I'd like every line from the material below that has "agent" in it.

● ● ● ● ●

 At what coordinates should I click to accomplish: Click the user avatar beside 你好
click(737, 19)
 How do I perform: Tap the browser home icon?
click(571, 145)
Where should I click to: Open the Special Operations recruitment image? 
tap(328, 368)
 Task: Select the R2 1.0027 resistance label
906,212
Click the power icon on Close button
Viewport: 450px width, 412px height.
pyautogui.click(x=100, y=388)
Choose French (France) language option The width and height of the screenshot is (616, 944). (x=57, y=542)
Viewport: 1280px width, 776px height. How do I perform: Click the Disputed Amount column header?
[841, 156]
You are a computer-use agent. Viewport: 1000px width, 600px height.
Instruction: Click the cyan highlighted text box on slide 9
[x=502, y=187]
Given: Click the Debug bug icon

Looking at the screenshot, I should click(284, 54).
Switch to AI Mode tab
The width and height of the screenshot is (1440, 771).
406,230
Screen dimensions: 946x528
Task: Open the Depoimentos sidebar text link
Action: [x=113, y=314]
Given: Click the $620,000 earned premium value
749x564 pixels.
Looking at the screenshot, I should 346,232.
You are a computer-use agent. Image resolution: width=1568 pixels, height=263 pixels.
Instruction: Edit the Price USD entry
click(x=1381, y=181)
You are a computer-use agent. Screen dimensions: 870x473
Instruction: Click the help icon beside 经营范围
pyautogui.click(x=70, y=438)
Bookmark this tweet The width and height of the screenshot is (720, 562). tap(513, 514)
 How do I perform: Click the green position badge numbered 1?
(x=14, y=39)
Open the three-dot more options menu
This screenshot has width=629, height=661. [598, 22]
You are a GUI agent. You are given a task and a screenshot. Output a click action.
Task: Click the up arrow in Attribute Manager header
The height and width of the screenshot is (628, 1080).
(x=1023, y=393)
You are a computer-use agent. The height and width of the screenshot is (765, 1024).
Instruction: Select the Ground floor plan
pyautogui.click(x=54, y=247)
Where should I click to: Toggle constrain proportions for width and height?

● ● ● ● ●

▶ _PROBLEM SOLUTION_
You are a computer-use agent. Viewport: 1000px width, 600px height.
You are a computer-use agent. Image resolution: width=1568 pixels, height=263 pixels.
You are a computer-use agent. Screen dimensions: 870x473
You are a GUI agent. You are given a task and a screenshot. Output a click action.
You are a computer-use agent. The height and width of the screenshot is (765, 1024).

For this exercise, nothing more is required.